> _Activity_
When a line below contains the word "plus", copy that line.

[Pixel coordinate grounding data]
::::

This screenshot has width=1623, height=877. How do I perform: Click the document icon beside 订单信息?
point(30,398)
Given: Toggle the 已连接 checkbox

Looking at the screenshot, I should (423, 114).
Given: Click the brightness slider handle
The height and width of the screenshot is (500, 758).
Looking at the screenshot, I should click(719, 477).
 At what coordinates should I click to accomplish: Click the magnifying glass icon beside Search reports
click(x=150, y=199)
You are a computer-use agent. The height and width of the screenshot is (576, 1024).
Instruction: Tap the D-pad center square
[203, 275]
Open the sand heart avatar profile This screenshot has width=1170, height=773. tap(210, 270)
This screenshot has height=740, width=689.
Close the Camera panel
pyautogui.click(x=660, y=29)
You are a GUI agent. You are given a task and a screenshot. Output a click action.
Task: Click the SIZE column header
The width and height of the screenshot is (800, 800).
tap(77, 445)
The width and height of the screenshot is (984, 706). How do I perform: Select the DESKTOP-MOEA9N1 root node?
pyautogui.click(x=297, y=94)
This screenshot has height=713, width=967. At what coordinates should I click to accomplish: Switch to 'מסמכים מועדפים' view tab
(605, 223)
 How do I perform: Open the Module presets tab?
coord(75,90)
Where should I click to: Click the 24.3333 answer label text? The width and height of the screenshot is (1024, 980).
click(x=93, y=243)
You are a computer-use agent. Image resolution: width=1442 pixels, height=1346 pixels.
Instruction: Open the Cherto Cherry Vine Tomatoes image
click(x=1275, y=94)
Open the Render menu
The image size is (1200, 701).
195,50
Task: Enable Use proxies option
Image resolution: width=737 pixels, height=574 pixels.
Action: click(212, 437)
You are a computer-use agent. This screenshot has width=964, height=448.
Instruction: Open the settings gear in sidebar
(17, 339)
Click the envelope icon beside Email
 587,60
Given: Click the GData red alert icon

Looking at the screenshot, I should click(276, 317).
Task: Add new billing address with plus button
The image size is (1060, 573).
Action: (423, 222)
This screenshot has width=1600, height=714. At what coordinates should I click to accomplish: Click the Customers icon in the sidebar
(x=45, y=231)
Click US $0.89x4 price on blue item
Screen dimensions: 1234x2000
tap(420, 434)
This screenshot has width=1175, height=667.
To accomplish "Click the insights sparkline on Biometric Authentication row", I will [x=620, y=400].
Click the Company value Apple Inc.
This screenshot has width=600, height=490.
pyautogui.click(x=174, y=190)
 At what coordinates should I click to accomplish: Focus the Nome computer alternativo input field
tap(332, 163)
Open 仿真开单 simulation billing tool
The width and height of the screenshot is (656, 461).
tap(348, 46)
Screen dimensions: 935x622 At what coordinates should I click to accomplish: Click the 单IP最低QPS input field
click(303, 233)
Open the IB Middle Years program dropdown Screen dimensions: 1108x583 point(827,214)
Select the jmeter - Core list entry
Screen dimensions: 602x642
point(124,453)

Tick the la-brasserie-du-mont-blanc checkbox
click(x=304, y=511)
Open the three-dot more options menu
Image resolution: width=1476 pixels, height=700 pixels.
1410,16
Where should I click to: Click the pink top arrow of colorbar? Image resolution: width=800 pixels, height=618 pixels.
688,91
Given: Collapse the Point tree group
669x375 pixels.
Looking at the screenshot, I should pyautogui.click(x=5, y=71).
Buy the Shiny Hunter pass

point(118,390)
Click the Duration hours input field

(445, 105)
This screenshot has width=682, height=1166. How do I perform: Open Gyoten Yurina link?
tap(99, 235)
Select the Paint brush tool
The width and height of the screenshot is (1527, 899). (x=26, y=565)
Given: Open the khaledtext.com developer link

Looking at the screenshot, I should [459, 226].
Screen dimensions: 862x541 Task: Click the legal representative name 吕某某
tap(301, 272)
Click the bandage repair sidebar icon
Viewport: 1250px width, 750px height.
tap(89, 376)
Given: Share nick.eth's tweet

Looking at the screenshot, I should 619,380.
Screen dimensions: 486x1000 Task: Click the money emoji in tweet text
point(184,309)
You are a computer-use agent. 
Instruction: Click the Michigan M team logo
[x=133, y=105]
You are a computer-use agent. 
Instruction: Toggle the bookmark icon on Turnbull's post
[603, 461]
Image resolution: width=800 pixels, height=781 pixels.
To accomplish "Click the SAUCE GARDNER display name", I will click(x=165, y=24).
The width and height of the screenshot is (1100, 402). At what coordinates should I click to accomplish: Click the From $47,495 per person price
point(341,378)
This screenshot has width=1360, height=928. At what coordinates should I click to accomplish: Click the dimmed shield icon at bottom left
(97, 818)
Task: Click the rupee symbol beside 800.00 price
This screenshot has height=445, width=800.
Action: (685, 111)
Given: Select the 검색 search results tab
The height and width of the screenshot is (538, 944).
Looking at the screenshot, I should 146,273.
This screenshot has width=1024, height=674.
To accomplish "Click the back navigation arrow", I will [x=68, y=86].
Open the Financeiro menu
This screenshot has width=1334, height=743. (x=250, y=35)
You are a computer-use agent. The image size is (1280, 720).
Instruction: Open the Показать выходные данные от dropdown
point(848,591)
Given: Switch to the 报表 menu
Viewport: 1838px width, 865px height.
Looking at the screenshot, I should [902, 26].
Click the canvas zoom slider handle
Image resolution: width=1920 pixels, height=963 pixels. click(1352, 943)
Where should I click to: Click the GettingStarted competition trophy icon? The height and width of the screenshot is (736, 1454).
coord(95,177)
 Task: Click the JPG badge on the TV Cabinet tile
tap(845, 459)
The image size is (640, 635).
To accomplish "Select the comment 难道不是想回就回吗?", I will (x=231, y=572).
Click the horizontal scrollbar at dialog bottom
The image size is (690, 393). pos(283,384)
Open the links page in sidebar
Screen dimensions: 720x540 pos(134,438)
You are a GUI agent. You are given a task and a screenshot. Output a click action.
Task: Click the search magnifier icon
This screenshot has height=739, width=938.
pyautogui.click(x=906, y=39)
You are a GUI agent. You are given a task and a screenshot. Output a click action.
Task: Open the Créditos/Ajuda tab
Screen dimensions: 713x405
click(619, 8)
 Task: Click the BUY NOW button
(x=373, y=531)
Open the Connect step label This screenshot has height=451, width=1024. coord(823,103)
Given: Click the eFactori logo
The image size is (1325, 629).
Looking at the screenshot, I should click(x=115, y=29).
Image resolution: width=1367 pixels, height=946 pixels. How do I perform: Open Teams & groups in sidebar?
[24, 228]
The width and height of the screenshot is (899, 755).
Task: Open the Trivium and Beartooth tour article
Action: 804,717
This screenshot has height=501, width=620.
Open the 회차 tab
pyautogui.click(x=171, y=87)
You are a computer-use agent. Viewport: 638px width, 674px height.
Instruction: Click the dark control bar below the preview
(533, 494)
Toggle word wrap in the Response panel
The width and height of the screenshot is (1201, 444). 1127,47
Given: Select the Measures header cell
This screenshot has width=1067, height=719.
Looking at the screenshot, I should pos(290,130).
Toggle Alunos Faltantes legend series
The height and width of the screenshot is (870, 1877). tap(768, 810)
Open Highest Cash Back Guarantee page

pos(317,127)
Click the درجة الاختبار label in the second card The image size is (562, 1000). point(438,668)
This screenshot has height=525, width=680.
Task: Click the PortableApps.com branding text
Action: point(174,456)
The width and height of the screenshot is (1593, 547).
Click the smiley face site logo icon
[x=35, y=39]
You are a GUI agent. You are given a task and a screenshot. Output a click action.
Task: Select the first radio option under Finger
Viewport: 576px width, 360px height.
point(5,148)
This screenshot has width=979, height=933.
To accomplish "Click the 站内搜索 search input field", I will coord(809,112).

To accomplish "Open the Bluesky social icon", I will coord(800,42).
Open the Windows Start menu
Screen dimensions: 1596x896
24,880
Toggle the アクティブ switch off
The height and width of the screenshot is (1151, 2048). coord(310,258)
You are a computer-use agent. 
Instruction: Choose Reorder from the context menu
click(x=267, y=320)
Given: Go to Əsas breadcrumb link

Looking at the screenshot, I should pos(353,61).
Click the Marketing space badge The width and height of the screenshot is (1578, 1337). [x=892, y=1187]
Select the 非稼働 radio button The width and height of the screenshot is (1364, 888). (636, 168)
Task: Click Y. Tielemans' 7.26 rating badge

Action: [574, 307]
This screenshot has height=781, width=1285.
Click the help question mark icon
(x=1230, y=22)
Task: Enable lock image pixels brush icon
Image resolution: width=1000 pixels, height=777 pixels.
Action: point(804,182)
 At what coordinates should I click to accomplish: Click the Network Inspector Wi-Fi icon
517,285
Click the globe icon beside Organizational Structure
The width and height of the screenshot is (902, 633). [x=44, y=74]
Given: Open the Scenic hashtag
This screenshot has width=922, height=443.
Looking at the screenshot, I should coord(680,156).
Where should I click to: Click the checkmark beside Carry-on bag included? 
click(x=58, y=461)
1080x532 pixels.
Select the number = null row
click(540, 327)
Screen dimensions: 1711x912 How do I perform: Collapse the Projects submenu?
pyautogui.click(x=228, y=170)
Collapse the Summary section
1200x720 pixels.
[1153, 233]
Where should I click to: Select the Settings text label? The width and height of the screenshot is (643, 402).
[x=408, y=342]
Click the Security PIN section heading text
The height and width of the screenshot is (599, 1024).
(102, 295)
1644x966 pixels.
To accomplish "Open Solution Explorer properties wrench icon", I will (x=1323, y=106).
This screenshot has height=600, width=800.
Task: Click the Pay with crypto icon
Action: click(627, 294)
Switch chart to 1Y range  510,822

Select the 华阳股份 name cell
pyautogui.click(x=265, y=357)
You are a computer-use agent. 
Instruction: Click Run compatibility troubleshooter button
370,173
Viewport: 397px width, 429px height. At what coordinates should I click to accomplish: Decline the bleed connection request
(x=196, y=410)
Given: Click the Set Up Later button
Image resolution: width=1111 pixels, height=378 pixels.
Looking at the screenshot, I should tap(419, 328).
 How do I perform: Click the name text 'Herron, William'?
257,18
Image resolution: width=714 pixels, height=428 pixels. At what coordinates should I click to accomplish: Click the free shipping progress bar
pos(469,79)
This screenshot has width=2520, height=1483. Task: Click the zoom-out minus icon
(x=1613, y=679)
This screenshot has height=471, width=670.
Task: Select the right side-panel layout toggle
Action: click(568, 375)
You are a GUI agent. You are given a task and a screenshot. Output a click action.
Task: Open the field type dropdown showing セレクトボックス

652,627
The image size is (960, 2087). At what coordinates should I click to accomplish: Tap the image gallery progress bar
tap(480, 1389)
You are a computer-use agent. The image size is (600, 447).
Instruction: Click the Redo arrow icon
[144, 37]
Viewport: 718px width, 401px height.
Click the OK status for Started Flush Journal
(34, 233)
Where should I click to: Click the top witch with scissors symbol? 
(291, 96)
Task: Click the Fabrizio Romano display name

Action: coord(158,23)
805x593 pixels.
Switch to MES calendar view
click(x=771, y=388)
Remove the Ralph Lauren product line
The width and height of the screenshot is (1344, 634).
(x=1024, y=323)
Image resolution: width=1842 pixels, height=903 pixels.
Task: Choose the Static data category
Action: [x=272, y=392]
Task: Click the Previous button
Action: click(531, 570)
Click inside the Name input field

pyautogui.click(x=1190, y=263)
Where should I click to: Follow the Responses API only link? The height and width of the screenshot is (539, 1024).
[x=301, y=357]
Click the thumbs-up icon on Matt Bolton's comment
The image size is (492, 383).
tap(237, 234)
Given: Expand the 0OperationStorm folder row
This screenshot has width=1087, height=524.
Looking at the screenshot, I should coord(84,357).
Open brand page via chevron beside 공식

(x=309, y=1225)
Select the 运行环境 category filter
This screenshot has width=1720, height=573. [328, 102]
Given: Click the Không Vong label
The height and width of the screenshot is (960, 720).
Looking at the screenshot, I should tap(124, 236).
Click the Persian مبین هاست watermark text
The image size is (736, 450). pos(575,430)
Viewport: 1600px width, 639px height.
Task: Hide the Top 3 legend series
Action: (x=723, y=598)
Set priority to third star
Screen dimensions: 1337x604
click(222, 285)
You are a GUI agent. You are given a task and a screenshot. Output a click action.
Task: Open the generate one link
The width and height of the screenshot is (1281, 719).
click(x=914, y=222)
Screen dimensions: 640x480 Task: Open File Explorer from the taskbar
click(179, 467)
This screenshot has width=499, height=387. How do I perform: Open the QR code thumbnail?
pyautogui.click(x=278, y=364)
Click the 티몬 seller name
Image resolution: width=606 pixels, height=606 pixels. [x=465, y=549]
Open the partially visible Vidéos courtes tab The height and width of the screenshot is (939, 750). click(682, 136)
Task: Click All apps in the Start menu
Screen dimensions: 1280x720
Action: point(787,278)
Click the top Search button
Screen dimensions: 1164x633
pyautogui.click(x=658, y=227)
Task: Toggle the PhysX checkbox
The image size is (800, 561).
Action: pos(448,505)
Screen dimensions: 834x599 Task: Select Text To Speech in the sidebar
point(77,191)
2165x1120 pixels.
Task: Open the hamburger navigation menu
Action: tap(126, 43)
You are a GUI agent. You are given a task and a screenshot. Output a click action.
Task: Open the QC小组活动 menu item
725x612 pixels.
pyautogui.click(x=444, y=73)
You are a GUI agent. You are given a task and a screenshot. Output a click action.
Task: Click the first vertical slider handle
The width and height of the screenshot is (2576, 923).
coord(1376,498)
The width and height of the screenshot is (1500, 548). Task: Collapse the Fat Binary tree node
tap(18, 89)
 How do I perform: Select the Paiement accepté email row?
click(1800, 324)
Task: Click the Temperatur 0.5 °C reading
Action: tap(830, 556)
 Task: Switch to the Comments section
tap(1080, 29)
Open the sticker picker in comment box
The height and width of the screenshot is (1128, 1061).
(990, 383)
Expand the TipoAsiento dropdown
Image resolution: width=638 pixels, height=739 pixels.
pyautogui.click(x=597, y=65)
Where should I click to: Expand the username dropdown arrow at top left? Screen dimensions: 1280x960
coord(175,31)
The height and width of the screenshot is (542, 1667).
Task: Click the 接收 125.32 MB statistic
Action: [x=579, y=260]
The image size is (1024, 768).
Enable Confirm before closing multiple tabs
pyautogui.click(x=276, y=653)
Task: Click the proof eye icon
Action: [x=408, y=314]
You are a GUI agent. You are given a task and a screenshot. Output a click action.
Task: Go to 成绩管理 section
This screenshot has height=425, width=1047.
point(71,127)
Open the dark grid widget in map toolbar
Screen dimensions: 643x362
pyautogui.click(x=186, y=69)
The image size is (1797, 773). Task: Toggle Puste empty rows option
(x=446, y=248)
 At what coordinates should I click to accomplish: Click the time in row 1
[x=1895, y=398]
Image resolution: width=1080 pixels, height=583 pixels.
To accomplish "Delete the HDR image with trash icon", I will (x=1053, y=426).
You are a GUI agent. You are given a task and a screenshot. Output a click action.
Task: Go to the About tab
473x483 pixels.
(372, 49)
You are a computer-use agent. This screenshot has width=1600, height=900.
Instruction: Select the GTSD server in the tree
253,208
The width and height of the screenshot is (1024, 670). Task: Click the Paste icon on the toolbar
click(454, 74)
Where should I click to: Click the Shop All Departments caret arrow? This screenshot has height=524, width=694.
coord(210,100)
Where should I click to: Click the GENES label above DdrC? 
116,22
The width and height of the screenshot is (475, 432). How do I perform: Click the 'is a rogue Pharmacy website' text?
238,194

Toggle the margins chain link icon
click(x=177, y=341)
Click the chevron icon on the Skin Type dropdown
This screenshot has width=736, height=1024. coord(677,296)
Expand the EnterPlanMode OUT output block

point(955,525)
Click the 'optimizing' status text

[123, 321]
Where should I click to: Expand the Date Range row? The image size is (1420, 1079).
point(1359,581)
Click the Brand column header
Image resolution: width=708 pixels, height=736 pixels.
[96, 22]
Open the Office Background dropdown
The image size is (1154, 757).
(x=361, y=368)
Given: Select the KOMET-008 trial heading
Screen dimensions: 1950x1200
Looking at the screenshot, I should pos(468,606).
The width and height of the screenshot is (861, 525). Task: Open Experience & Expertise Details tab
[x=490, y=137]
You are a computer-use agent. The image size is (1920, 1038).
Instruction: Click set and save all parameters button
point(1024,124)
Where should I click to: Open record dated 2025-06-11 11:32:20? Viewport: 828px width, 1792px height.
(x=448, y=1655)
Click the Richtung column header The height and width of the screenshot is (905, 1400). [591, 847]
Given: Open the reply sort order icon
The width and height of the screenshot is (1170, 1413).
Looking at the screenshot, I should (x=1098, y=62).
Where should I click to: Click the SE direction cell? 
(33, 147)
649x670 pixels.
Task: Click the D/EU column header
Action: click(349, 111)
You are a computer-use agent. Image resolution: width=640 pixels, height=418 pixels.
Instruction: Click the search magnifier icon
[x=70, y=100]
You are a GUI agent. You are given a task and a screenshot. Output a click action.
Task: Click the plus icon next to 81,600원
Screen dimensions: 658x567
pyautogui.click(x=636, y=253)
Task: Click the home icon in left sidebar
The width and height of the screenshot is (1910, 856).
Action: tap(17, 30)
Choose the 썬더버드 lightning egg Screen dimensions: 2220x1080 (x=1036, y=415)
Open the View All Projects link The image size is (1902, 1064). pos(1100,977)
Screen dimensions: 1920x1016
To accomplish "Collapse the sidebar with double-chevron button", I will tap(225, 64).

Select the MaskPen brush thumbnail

::::

> _Response to this task_
Task: Add new billing address with plus button
Task: Click the plus icon next to 81,600원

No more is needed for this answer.